■ **TEXT PASSAGE**:
SB3 would also mandate that the critical gas facilities be mapped and registered with utility providers to prevent a repeat of the dayslong outages; create a new statewide emergency alert system; and bring together electric and natural gas regulators and market participants in a new energy subcommittee.
A separate bill, SB2, would shrink ERCOT’s Board of Directors from 16 seats to 11 and direct that most of the members be appointed by politicians. Previously, a search committee picked five independent directors (those seats have been eliminated) with market segment members electing their representatives. (See Texas Legislative Response to Winter Storm Leaves Some Doubting.)
Attorney Katie Coleman emerged shortly after the legislature adjourned sine die, having spent four months lobbying lawmakers on behalf of industrial customers. While reacquainting herself with family and friends, she said legislators focused on the right issues in addressing reliability.
“They got done everything that needed to get done. The question is whether we have an eventful summer or not, and there’s no real reason to think we will,” Coleman told RTO Insider, referring to ERCOT’s healthy 15.7% reserve margin and the market’s greater attention to resource adequacy.
“Our message was it’s harder to do the work to understand the root causes and address those,” she said. “There wasn’t some big silver bullet to all of this, which is often what people want in a legislative process. This was not a situation that lent itself to that. SB3 really targeted the right issues and will go a long way in making sure something like February doesn’t happen again.”

■ **RECORD EXTRACTS**:
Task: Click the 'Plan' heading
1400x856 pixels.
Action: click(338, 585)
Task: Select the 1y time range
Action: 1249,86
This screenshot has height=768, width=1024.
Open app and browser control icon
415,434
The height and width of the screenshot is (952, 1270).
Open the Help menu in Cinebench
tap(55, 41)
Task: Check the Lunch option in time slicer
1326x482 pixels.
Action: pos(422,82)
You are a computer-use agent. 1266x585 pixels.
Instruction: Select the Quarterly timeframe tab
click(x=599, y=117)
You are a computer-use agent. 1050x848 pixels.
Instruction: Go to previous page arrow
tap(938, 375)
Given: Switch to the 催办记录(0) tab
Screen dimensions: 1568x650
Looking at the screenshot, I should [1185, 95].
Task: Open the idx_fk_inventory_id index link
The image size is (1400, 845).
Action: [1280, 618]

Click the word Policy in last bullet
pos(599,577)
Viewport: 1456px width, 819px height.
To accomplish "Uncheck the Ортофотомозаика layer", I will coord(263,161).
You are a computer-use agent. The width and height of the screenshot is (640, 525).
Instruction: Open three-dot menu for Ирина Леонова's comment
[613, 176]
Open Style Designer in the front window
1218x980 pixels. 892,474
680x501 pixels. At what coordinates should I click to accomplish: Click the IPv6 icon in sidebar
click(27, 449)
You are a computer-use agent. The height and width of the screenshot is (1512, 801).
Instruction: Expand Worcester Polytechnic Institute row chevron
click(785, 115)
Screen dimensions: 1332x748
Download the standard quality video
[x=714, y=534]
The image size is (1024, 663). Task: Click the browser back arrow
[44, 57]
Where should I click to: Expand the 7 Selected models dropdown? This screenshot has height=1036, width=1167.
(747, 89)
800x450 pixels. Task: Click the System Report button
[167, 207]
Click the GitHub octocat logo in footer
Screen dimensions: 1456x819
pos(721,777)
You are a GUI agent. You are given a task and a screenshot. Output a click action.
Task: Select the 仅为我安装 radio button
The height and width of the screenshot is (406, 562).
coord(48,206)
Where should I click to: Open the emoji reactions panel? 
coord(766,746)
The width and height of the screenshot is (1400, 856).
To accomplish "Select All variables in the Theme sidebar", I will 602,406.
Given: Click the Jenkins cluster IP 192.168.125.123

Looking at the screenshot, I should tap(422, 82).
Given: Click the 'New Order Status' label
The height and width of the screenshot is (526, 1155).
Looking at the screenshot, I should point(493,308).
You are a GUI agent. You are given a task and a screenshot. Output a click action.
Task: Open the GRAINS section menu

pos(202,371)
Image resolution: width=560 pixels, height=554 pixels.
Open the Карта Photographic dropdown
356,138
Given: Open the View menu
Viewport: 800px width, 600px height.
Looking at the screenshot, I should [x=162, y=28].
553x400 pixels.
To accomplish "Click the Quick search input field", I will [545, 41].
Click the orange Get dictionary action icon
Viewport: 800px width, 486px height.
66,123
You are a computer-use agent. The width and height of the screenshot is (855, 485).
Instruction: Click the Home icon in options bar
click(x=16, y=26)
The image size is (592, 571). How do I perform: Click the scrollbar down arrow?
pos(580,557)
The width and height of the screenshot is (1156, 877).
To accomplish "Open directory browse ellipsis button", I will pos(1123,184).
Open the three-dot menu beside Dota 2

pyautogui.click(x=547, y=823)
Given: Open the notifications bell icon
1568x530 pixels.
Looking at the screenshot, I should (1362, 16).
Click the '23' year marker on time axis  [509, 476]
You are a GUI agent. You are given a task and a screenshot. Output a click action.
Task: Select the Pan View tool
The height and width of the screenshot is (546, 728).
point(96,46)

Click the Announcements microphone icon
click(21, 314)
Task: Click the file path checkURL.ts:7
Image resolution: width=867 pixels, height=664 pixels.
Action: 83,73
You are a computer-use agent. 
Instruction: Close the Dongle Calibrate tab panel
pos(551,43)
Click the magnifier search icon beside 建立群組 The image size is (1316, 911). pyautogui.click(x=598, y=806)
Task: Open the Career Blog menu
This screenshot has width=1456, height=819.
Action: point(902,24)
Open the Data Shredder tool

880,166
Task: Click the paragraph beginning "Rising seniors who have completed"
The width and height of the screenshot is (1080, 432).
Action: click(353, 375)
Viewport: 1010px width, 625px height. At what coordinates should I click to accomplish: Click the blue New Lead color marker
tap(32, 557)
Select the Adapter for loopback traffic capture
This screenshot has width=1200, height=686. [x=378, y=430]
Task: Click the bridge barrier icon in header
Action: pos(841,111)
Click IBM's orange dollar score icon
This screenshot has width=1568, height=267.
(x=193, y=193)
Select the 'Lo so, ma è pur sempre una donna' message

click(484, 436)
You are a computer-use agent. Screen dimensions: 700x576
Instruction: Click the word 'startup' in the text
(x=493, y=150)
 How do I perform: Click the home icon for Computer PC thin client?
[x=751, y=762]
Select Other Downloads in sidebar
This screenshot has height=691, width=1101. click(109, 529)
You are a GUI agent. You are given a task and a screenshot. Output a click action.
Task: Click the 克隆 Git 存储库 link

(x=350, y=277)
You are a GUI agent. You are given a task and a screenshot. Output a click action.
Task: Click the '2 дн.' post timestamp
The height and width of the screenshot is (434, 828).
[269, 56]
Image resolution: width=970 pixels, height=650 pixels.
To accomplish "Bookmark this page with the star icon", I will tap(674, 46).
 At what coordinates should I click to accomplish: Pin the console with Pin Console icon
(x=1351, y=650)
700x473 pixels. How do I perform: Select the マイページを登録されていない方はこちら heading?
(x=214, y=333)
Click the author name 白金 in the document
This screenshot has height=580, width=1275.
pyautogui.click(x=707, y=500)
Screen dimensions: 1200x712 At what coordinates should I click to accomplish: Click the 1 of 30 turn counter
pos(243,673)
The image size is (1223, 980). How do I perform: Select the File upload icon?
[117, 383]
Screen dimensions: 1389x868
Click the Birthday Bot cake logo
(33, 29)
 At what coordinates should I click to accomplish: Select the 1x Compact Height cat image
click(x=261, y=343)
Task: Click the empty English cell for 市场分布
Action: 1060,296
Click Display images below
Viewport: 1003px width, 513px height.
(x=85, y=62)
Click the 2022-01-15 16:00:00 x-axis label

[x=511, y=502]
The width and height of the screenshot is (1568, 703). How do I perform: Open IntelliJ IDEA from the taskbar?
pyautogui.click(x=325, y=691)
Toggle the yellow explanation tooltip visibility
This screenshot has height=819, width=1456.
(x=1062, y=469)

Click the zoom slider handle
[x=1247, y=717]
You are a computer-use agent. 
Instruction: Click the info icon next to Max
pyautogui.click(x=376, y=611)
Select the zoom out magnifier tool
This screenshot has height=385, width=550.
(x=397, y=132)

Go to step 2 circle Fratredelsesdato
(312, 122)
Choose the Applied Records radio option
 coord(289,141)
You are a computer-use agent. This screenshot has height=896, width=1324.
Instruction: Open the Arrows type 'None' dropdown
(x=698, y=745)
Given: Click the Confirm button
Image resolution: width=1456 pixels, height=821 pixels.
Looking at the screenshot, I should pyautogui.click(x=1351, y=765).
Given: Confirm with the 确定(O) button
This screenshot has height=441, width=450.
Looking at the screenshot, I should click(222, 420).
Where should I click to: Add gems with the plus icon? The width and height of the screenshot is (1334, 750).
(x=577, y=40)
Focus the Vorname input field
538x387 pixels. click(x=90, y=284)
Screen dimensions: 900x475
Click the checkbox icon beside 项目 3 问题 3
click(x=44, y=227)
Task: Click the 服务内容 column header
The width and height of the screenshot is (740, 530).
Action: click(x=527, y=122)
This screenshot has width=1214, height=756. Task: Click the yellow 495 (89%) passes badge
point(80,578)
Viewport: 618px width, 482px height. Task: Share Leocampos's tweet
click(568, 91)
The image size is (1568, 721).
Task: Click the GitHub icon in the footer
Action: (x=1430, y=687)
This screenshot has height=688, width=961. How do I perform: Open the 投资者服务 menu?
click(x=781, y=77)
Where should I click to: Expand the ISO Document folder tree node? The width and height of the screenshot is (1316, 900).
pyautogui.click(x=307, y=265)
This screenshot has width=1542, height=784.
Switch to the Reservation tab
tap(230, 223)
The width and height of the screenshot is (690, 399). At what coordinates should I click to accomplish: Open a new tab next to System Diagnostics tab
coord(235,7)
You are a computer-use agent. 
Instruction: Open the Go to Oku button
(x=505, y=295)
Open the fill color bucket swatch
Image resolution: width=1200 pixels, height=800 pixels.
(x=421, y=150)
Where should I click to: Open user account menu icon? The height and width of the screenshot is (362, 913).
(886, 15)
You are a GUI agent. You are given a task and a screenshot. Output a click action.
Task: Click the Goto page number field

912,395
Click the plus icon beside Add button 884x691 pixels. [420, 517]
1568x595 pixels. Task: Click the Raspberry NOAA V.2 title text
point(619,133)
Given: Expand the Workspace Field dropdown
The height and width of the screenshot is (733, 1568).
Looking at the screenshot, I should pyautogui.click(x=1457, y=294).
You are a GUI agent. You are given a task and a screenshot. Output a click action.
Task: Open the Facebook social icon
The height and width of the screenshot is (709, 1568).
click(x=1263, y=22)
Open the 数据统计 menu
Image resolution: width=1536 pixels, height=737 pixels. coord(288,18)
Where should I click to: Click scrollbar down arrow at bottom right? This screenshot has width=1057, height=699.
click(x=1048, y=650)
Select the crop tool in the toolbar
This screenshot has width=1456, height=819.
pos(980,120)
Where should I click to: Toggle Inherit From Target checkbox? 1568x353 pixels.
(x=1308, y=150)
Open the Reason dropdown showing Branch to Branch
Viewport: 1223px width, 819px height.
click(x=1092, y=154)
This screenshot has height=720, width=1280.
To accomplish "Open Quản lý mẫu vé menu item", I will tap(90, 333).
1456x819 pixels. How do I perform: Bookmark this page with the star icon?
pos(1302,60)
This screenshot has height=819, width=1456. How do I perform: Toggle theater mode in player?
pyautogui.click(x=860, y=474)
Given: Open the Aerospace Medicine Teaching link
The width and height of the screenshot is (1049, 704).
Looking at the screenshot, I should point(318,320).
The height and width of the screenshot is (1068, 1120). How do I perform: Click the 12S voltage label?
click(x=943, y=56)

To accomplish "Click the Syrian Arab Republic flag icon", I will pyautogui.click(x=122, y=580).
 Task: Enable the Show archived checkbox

■ **THINGS TO DO**:
a) Translate this sentence from the passage on Texas energy legislation into Spanish: "A separate bill, SB2, would shrink ERCOT’s Board of Directors from 16 seats to 11 and direct that most of the members be appointed by politicians."
b) Repeat word for word everything in the passage on Texas energy legislation from "A separate bill, SB2, would" down to "Leaves Some Doubting.)".
c) Write the next part of the passage on Texas energy legislation, beginning right after its final sentence.

■ **RESPONSES BY TASK**:
a) Un proyecto de ley aparte, el SB2, reduciría la Junta Directiva de ERCOT de 16 a 11 puestos y dispondría que la mayoría de sus miembros fueran nombrados por políticos.

b)
A separate bill, SB2, would shrink ERCOT’s Board of Directors from 16 seats to 11 and direct that most of the members be appointed by politicians. Previously, a search committee picked five independent directors (those seats have been eliminated) with market segment members electing their representatives. (See Texas Legislative Response to Winter Storm Leaves Some Doubting.)

c)
The bill would not fund weatherization or add energy efficiency standards for homes and other infrastructure, but it would remove requirements that renewable resources pay ERCOT for backup power when their units are offline.
“I’m hoping we can start moving to the implementation phase of this. It’s going to take some time, the ERCOT piece in particular,” Coleman said.
ERCOT would have until Sept. 1, when the legislation would become effective, to make any changes to its bylaws. Coleman’s attention is drawn more to SB3’s Section 18, which is directed at non-dispatchable generation and would mandate ERCOT establish requirements for ancillary or reliability services “appropriate” during extreme weather and low-supply conditions. It would also direct the Public Utility Commission to establish an emergency pricing program that takes effect when the high systemwide offer cap has been in effect for 12 hours in a 24-hour period.
Pat Wood, former FERC and PUC chair, praised Section 18’s language, which he called “very smart, very intelligent, very nuanced.”
“Section 18 tells the commission to go figure out how that’s going to work long term,” Wood said Friday as he drove home. “We have got to figure out how we keep dependable resources. Let’s not call them dispatchable resources, but dependable resources.”
Legislators also considered proposals by Berkshire Hathaway Energy and Starwood Energy Group Global to build natural gas-fired power plants that would sit on the sidelines of ERCOT’s energy-only market until needed. The proposals didn’t advance far; capacity market discussions never made the table. (See Berkshire Hathaway Offers Texas Emergency Power Supply.)
“What you really want here are capabilities that we know the regulators or the market model would support, because we just don’t have weather like [February] often enough and predictable enough to invest around,” Coleman said.
She also has her eyes on SB1281, which would reinstate a consumer-impact test of congestion costs and future load growth when ERCOT studies proposed transmission projects. The requirement disappeared from the criteria last decade when generators pushed back against a proposed economic project that would have brought low-cost generation into the Houston region, Coleman said.
“It gives ERCOT more flexibility to include the utilities’ load forecasts,” she said, noting staff currently use a banded approach.
The bill would also require ERCOT to assess the system’s reliability in extreme weather scenarios every two years.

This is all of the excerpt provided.